The Hindu K.S. Sriprakash. Photo: Sampath Kumar G.P.

The post of the vice-chancellor of one of the largest health universities in the country, the Rajiv Gandhi University of Health Sciences (RGUHS), is indeed a hot seat of power. On Thursday, K.S. Sriprakash, who stepped down from the post of Director of the Minto Eye Hospital, took over this coveted post.

The sixth health professional to head this university, which is no stranger to controversy, Dr. Sriprakash admits that the task at hand is a tough one. With huge examination scandals, plenty of court cases and controversies galore staring him in the face, he hopes to bring in reforms — both in examinations and academics — to be able to give the university a permanent home in Bangalore, and then go on to transform it into a research hub. In a freewheeling chat with The Hindu, the ophthalmologist shared his vision, his focus areas and his roadmap for reform.

Emphasising on the importance of research in medicine, he says he wants to make research an ineluctable part of the education culture of the varsity. “We need multiple departments carrying out research and need to secure funding to make this happen. The current scenario in India is clinically oriented, and given the low doctor-patient ratio, it is indeed an important focus area. But as we build on numbers, we must also develop a focus on research.”

He believes that a whole new infrastructure, equipment and culture of documentation must be nurtured for this.
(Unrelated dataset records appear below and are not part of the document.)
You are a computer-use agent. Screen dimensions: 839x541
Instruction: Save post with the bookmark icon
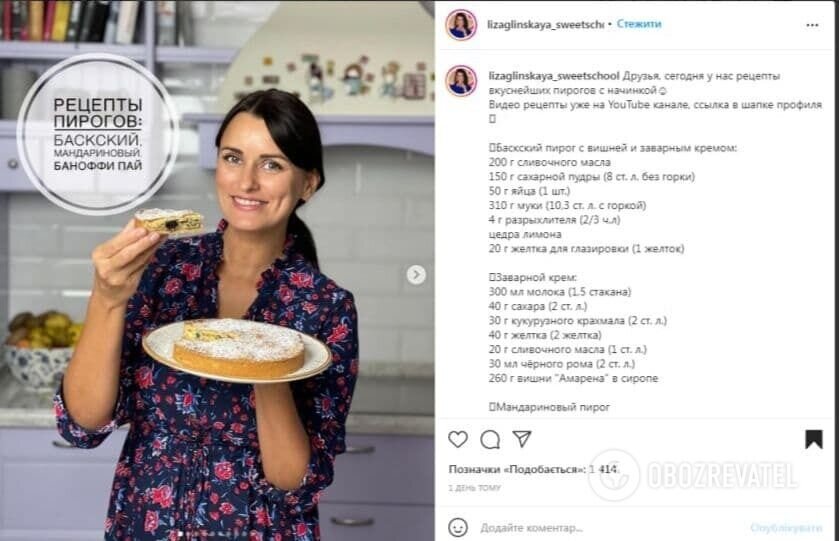pos(814,439)
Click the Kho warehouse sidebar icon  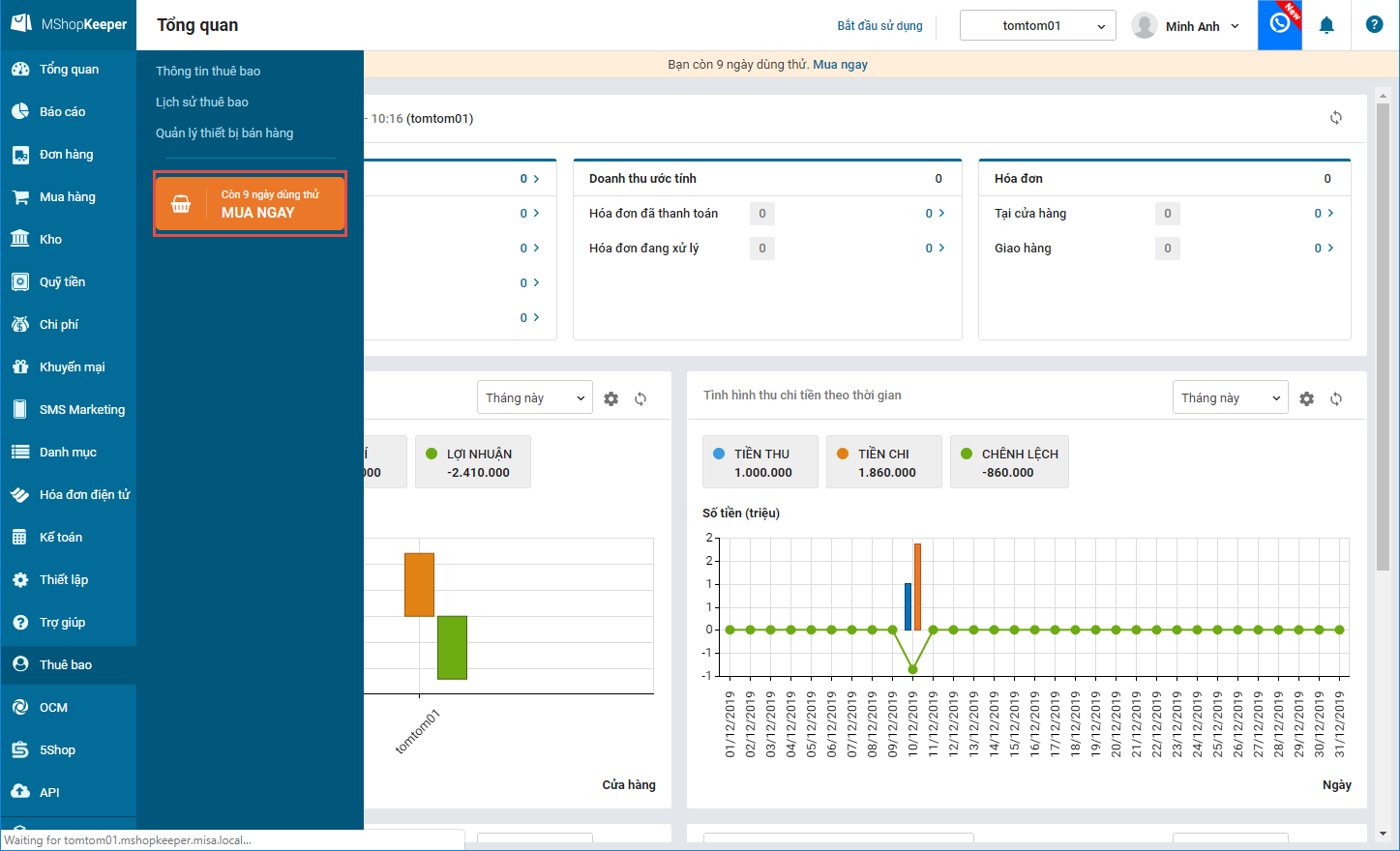[19, 239]
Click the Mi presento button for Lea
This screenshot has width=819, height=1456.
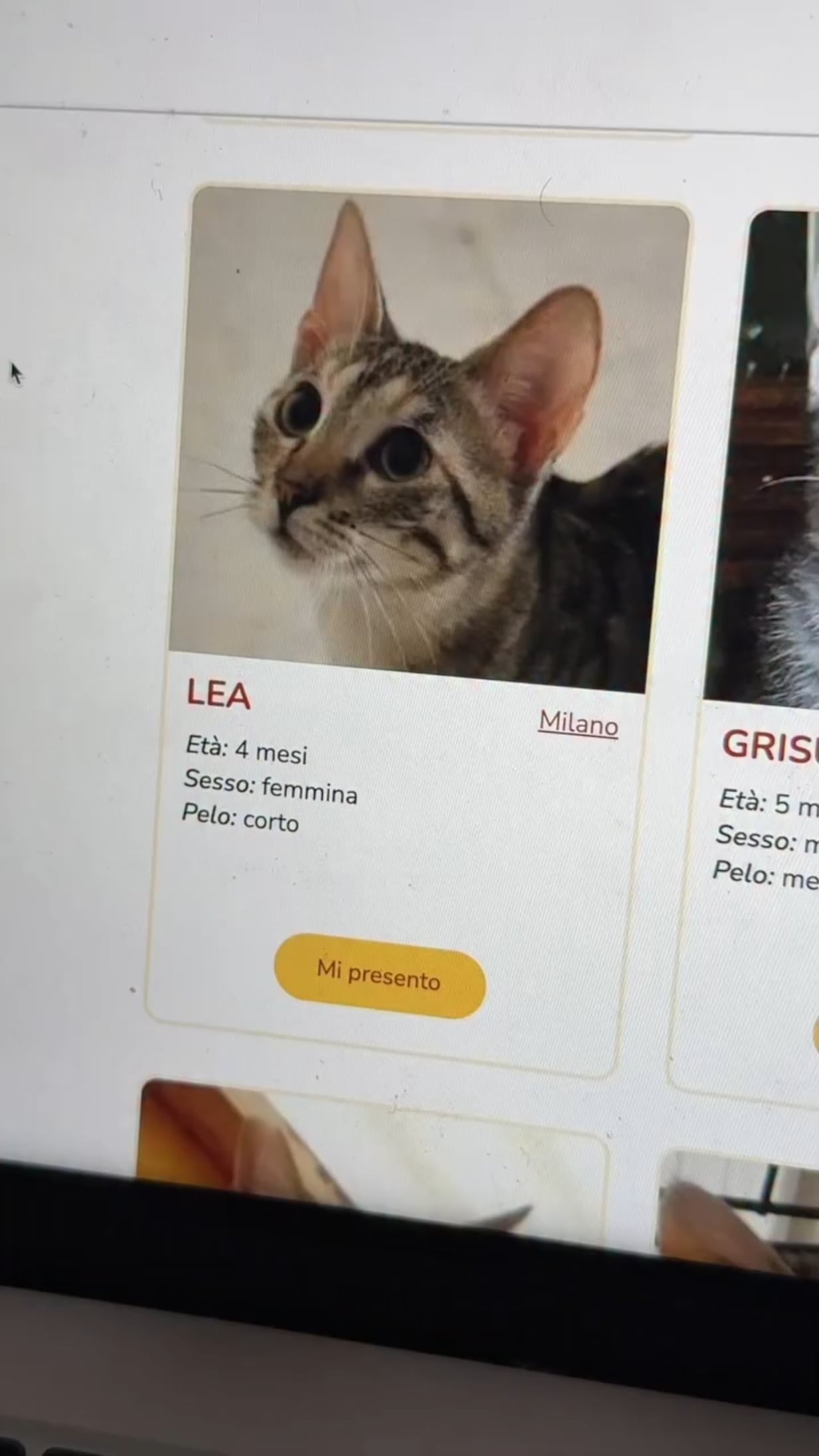point(380,975)
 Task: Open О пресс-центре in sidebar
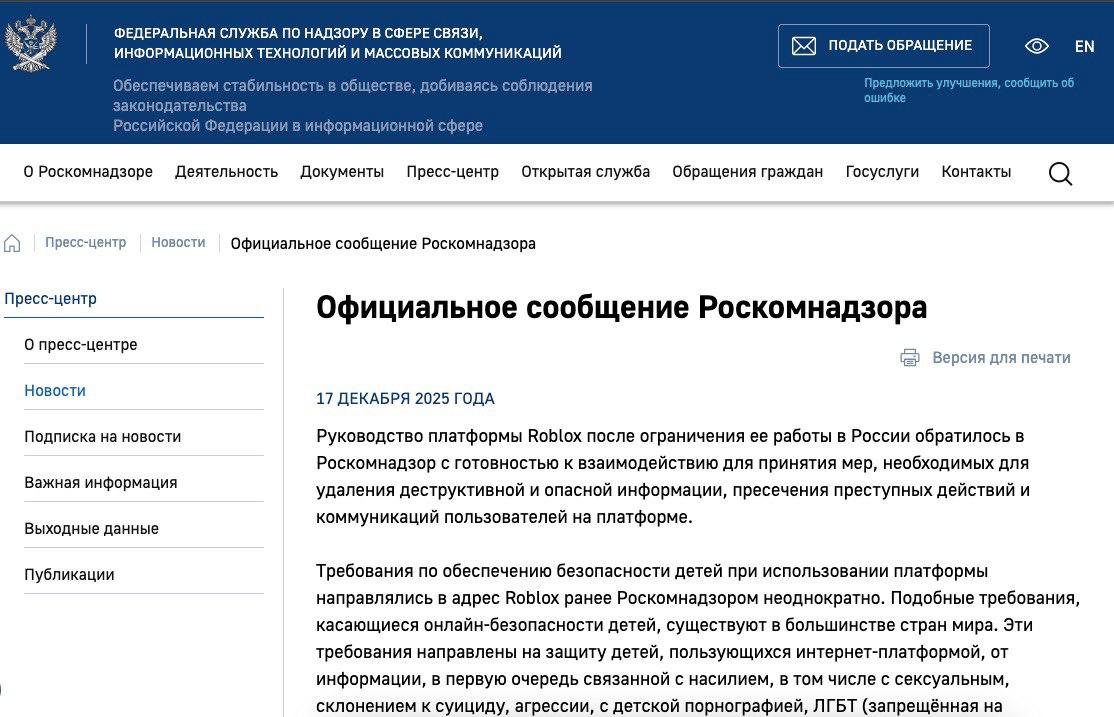tap(81, 345)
Dr. Sriprakash, who has monitored several fellowship programmes, feels that the number of institutions involved in fellowship programmes (currently over 30 are involved) must be increased. “We have to support ongoing research work. I will try to create a separate fund for research. In foreign countries, there are huge research grants that are fairly easily accessible. I would like to have a similar research ecosystem that encourages cutting-edge research in our colleges.”

On academic reforms, he emphasised on the need to increase practical training in undergraduate courses. The current format is too bookish, and exposure to patients limited. “Students, right from the start, must have practical exposure.” For this, he hopes the university will have a debate and come out with a comprehensive plan for academic reforms.